Two nights before Becca died, hospice social worker Barbara Psotka asked 5-year-old Sarah what she would tell other children going through a similar experience.

"If somebody's sick," Sarah replied, "you should let your mom and dad be by theirselves so they can work with the kid who is sick, like my sister, Becca, who has cancer. She is probably going to die. If your sister is sick, you should leave them alone; they might be tired. Also, if someone is sick you should tell them you love them because it makes them happy and feel better. And if they die, you might never see them again. Kids can kiss their sister and try to make them smile. When Becca's sick lots of people come to see her because they want to say hello and they want to say goodbye."

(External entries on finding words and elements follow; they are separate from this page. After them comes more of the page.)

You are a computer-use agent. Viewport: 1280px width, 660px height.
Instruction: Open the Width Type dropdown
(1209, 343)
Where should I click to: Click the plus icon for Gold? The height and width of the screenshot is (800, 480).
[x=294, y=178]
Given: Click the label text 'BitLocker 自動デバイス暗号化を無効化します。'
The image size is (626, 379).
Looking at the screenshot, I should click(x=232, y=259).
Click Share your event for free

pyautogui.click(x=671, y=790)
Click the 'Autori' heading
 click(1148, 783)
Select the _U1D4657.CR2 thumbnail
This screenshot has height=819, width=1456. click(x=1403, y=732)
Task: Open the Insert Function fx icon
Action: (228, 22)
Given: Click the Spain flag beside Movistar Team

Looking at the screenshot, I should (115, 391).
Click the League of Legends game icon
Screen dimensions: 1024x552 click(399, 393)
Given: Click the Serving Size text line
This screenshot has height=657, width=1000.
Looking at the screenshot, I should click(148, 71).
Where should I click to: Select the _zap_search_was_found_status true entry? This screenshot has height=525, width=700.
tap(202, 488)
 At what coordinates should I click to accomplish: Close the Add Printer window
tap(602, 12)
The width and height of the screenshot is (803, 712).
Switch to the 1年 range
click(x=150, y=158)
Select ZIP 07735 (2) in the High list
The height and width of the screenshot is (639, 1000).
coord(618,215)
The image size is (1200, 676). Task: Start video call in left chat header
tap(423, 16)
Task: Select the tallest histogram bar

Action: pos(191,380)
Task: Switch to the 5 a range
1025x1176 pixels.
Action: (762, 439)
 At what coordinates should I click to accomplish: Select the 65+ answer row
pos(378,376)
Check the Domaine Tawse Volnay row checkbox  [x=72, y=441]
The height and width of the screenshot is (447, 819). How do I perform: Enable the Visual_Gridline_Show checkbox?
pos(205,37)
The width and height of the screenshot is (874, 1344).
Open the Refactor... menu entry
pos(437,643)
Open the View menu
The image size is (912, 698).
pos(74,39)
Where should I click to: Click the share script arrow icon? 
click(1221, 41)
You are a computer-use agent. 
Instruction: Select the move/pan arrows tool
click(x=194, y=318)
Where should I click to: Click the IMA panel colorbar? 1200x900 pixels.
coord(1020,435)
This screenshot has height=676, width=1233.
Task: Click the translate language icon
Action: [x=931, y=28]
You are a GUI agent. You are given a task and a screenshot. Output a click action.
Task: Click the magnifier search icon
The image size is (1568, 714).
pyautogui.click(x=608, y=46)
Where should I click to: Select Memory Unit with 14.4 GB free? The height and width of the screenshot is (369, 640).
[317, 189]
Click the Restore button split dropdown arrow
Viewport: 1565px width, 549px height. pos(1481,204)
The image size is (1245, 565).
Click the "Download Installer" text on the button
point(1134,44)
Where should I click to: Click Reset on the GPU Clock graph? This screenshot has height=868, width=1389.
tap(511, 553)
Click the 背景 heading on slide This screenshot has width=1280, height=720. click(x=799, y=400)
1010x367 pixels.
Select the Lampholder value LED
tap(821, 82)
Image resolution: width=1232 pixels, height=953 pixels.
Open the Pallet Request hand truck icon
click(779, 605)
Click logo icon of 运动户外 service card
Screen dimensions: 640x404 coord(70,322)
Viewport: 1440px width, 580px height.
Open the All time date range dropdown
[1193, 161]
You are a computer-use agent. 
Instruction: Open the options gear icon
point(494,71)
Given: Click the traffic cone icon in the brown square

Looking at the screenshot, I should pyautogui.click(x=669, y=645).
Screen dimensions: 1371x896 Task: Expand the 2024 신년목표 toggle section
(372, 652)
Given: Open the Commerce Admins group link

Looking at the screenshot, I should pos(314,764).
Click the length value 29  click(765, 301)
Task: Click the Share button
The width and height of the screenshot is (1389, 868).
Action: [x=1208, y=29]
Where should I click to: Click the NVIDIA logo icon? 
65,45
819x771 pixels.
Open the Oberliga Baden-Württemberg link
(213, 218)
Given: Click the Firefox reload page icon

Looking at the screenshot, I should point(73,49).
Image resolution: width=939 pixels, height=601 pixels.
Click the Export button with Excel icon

Joe Lilly holds his daughter's hand as he sits by her bedside.
James A. Parcell--The Washington Post
Although Becca drifted in and out of wakefulness during the last week, she occasionally surprised visitors, letting them know she was listening by a nod, a smile, a wave of her left hand or a characteristic wince at one of her father's jokes. When she could no longer swallow pills, a battery-powered pump dripped painkilling morphine continuously into her bloodstream through a catheter. The dose could be momentarily boosted by the press of a button if she seemed distressed.

Gradually, she became less alert and her breathing more labored. She didn't eat or drink. She began to go into heart failure. Still, she hung on for a few more days. Over the weekend, she dozed but would not sleep.

"We don't know," Maureen Lilly said. "Maybe the tumor. Maybe drugs. Maybe she just doesn't want to close her eyes."

'A Quiet Strength'
Becca's tumor, a malignant glioblastoma, was diagnosed six years ago this month, when she was finishing fifth grade. In both children and adults, glioblastomas are the most aggressive of brain tumors. Of children diagnosed with a glioblastoma, only one in five is alive three years later.

Despite her disease and its dire prognosis, Becca kept up a teenager's pace.

"Becca never let her illness -- or our treatments -- slow her down," said Peter C. Adamson, a pediatric oncologist at the National Cancer Institute. "She could be very sick one moment and a couple of days later be back getting on with her life. I don't know many adults -- I'll include myself -- who could do that."